E’ la Dogana a dover fornire la prova della reale origine dei prodotti importati, quando ritiene errato un certificato di origine presentato dall’importatore. La Corte di Cassazione, con l’ordinanza 29 aprile, numero 8337, ha stabilito un precedente per molti casi analoghi, ricordando che i verbali delle indagini promosse a livello europeo non possono considerarsi una prova privilegiata, dovendo la Dogana assolvere, in base ai principi generali, l’onere di dimostrare il fondamento della propria pretesa.
Bisogna tenere conto che, nel contrasto all’evasione dei diritti doganali, un ruolo fondamentale è svolto dall’Ufficio europeo per la lotta Antifrode (Olaf), un organismo di alta specializzazione, cui è affidato il compito di indagare sui casi di frode ai danni del bilancio europeo. I dazi doganali rappresentano significative voci attive per l’Unione e l’Olaf ha il potere di svolgere indagini, anche all’estero e con i poteri propri di un organismo inquirente, al fine di verificare se i diritti versati all’atto dell’importazione sono stati correttamente liquidati.
Poiché l’origine doganale di un prodotto, ossia il Paese in cui è avvenuta l’ultima trasformazione sostanziale, è in grado di condizionare significativamente l’entità del dazio dovuto, nel caso esaminato dalla Suprema Corte, l’Olaf aveva svolto un’ampia missione investigativa all’estero, al fine di appurare se una serie di stabilimenti avessero realmente eseguito la produzione idonea a conferire l’origine. Alla base dell’investigazione vi era il dubbio che i prodotti importati (elementi di fissaggio) non fossero originari dell’Indonesia, bensì della Cina, con una differenza di dazio dell’85%, dovuta all’applicazione di una misura antidumping, prevista per i soli prodotti di origine cinese.
La Corte ha ricordato che l’indagine svolta dall’Olaf, se si limita a riportare una descrizione generale della situazione esaminata, non può essere ritenuta sufficiente per smentire un certificato di origine rilasciato dal Paese dell’esportatore. Viene inoltre chiarito che, in questi casi, spetta alle autorità doganali dello Stato di importazione fornire un’adeguata prova, mediante elementi di informazione oggettivi, che il certificato di origine del prodotto, fornito dall’esportatore, era errato e che tale inesattezza è imputabile a un’erronea presentazione dei fatti da parte dell’esportatore.
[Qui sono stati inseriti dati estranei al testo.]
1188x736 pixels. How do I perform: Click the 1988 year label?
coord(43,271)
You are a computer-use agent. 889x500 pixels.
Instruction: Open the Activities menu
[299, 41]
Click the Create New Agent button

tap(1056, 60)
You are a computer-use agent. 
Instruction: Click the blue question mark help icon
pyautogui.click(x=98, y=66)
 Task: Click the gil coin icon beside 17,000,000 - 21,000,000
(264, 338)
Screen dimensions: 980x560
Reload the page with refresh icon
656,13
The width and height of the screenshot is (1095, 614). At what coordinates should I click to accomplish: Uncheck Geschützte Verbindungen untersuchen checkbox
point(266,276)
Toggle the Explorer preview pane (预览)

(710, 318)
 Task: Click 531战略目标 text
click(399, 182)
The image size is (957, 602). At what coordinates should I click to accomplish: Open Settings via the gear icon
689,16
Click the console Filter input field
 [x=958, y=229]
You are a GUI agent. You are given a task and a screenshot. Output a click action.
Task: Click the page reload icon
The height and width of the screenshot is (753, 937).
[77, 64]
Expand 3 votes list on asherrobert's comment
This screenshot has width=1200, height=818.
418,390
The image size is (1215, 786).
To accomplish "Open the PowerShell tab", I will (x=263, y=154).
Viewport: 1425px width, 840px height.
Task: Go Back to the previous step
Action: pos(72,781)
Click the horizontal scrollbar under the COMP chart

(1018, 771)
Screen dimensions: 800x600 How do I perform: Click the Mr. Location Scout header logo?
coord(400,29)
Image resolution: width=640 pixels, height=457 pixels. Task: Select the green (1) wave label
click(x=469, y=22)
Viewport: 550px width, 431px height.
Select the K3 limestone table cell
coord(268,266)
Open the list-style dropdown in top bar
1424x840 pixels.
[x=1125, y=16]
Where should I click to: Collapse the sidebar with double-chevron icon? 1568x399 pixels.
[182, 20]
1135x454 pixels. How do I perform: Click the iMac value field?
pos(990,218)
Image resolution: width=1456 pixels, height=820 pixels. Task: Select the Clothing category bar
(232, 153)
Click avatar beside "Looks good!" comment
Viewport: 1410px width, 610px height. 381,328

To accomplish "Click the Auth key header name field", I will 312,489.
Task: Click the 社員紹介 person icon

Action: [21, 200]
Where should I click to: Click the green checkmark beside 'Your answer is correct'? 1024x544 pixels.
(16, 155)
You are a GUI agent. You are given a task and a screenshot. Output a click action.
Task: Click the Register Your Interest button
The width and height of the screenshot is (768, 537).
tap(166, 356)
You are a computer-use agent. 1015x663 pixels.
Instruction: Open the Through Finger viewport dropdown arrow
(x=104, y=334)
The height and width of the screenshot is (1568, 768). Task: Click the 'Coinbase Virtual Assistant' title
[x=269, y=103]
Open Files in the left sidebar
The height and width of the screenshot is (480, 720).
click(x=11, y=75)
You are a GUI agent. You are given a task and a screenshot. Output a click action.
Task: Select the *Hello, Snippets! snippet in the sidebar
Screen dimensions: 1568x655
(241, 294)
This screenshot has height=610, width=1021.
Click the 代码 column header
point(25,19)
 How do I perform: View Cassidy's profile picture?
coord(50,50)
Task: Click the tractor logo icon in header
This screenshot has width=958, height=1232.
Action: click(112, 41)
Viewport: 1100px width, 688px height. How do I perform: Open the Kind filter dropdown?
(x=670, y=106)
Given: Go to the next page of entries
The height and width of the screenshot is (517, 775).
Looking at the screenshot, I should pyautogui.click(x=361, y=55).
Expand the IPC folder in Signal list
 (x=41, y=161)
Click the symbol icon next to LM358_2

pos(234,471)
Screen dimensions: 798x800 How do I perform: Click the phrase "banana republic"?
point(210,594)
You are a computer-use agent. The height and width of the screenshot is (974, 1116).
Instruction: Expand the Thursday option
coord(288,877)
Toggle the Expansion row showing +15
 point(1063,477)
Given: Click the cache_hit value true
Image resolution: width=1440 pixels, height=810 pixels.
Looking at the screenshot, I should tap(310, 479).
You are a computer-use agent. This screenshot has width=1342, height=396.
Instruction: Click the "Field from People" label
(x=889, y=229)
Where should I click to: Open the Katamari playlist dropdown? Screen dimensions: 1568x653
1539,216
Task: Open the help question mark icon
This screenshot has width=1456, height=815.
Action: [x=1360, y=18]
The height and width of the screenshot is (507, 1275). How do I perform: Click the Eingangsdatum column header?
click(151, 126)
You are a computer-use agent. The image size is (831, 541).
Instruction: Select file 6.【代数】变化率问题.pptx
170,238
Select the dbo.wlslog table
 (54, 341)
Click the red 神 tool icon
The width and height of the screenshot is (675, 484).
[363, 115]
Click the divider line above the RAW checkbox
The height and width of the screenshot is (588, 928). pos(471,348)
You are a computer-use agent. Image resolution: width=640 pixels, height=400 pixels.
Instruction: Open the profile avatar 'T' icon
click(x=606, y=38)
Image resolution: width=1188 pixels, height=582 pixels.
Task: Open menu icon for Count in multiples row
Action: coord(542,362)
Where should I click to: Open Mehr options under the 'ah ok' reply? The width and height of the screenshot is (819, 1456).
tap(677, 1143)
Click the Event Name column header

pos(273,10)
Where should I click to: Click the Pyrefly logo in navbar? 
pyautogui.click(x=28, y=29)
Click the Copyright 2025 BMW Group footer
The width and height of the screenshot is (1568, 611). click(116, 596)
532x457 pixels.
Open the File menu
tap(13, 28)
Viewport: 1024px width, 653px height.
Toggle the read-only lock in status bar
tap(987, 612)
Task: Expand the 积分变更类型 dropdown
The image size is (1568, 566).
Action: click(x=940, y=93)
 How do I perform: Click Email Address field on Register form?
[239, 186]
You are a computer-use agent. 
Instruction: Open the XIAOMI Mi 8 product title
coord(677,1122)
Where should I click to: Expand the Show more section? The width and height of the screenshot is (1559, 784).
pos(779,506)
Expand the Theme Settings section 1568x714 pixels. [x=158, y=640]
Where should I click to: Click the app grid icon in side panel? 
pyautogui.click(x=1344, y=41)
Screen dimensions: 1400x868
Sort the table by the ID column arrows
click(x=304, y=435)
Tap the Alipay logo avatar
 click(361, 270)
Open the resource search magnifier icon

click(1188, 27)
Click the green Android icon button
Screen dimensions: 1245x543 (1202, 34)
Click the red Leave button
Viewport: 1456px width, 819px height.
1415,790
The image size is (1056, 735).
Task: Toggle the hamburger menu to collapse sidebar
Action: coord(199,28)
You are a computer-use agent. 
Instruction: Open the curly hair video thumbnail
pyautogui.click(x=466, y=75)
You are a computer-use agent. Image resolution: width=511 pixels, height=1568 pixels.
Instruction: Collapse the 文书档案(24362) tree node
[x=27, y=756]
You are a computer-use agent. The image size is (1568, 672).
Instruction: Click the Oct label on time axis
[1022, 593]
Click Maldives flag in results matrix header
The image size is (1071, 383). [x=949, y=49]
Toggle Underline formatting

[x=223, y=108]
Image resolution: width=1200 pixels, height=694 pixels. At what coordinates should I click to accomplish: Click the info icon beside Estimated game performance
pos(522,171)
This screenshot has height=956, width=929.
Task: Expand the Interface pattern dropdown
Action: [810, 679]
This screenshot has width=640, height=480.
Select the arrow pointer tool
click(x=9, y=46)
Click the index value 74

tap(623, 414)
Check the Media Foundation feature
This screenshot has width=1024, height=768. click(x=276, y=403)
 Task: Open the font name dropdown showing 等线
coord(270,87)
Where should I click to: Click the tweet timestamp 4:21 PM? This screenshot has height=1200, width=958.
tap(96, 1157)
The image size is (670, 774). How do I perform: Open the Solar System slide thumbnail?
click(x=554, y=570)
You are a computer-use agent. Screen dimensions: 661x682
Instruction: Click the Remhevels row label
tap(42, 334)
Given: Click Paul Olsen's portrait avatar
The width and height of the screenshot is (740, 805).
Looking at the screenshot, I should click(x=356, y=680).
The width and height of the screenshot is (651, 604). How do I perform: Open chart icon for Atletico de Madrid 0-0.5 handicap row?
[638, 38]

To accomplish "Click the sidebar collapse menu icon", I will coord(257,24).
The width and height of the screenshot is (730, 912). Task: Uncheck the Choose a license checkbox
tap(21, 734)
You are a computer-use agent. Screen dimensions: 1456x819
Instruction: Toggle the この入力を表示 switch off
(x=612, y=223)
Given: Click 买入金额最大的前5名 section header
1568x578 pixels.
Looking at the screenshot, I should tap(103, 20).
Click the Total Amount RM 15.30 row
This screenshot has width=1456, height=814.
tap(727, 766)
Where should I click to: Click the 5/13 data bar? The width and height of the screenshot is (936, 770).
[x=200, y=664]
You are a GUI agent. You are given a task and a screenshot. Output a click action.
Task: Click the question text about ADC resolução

Si richiama, al riguardo, la sentenza della Corte di giustizia 16 marzo 2017, causa C-47/16, che ha sottolineato la necessità di una verifica, caso per caso, dei dati oggettivi a cui l’indagine è approdata.
Nella situazione esaminata, riguardante diversi fornitori indonesiani, l’esportatore era stato sottoposto solo marginalmente a una rapida verifica e la relazione Olaf non riportava, ad avviso della Suprema Corte, elementi di riscontro riferibili al caso concreto, come la tracciabilità dei container utilizzati nei trasporti internazionali, che dessero certezza della provenienza delle merci dalla Cina.